Restrictions in recovery mode

The main purpose of recovery mode is to allow essential maintenance activities that are not possible in when the nShield 5s is running the primary image firmware.

The ncoreapi and launcher services don’t run when the nShield 5s is in recovery mode. Only the platform services are available, meaning that only the commands described in Administration of platform services are available.

If you run hsmadmin enroll in recovery mode, a warning will appear. This is because the certificates for the SSH keys described in Set up communication between host and module are not created in recovery mode. You can ignore this warning.

Commands that use ncoreapi or launcher service do not run and may show error messages.

Entry into recovery mode

Boot the nShield 5s HSM into recovery mode by holding down the recovery mode button on the back panel of the HSM and then rebooting the HSM. You must continue holding down the button for 60 seconds after initiating the reboot.

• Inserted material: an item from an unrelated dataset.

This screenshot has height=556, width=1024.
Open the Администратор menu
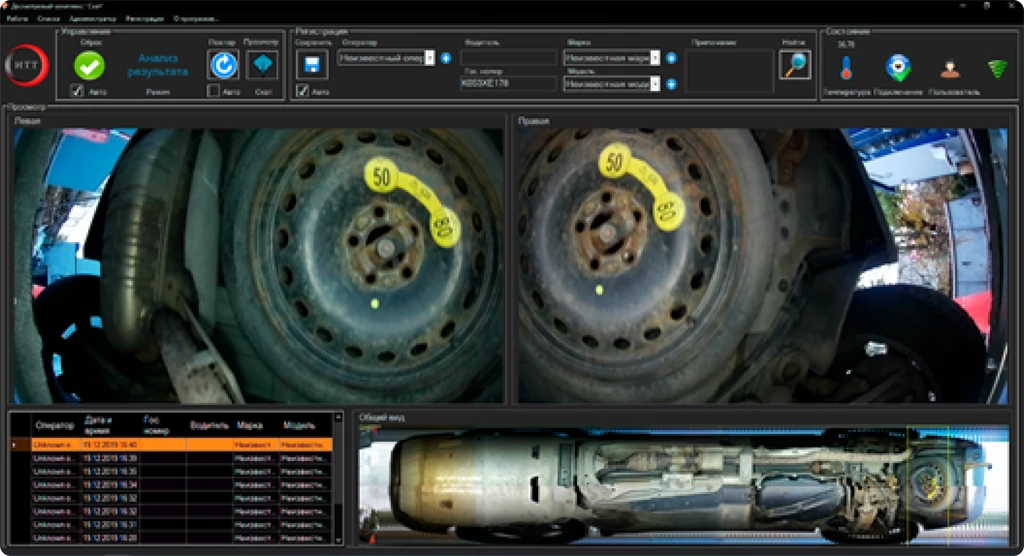[93, 19]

The button is non-latching.

You must hold down the recovery mode button while the HSM is rebooting. If you reboot the HSM and then press and hold down the button, you will miss the part of the reboot process in which you can change the mode of the HSM.

See the appropriate Installation Guide for your nShield HSM for the location of the recovery mode button. You can trigger a reboot with hsmadmin reset or by power cycling the host machine containing the HSM.

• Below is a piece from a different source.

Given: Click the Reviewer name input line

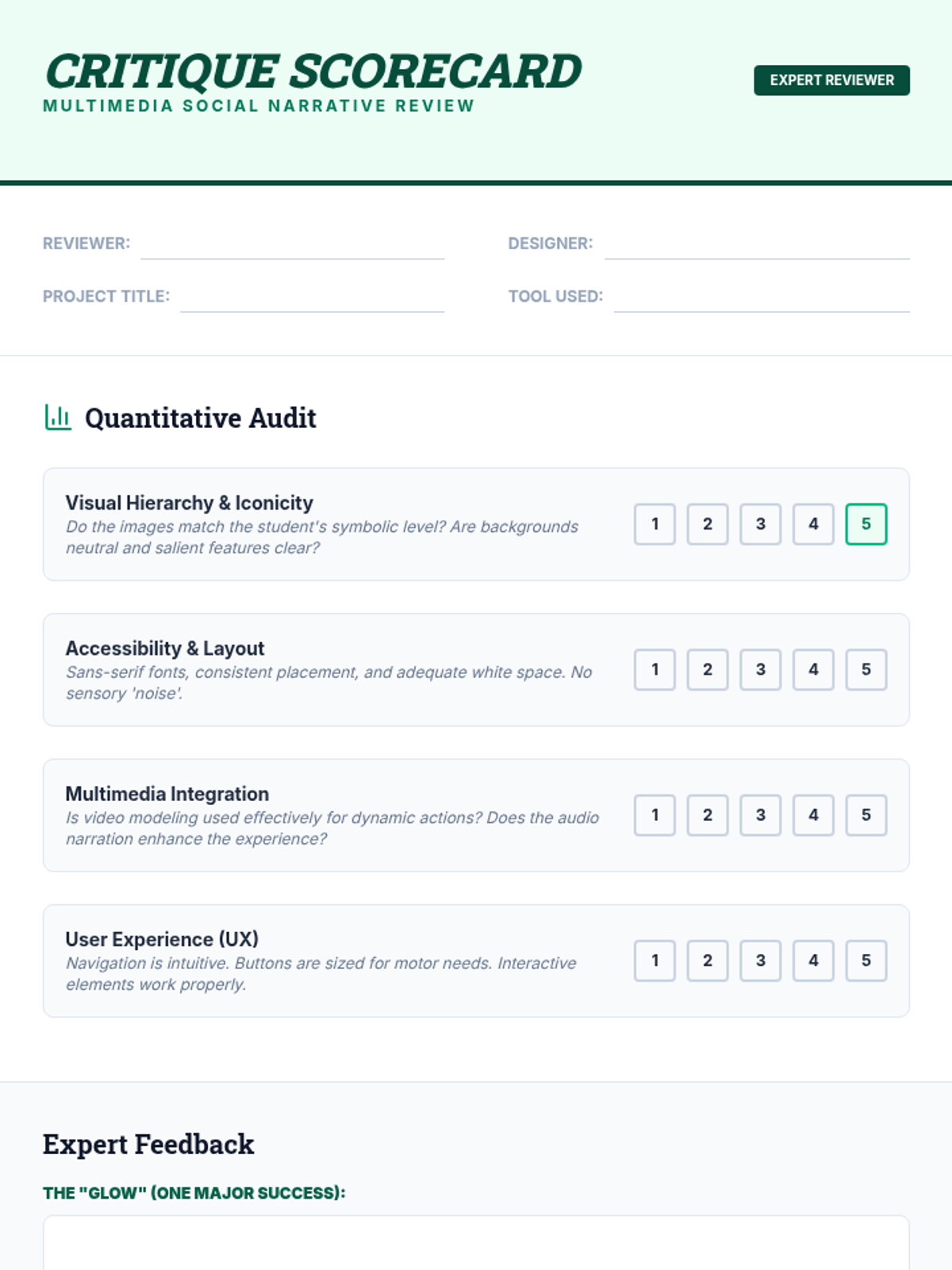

If you cannot reach the recovery mode button and enter the reboot command simultaneously, you might need to connect a keyboard, mouse, and monitor to the back of the server hosting the HSM. If this is not possible, you need a second person to pass the command to the HSM while you hold down the button, or to hold down the button while you pass the command.

Entering and exiting recovery mode return the HSM to factory state. You must run hsmadmin enroll after the boot has completed before any further actions can be performed.

Run hsmadmin status to verify that the HSM is in recovery mode. If you are still in primary mode, try the process again, making sure that the recovery mode button is pressed down before or as soon as the reboot command is passed, and that it is held for the allotted time.

Exit from recovery mode

Exit recovery mode by booting the nShield 5s HSM without the recovery mode button held down. If the firmware is changed whilst in recovery mode using hsmadmin upgrade, the unit automatically reboots.

When the unit next boots into primary mode it will be in factory state. You must run hsmadmin enroll again before any further actions can be performed.

If you exited recovery mode using hsmadmin reset, or as part of a firmware upgrade, you must restart the hardserver/nFast server after running hsmadmin enroll.

Run hsmadmin status to verify that the HSM is in the correct mode.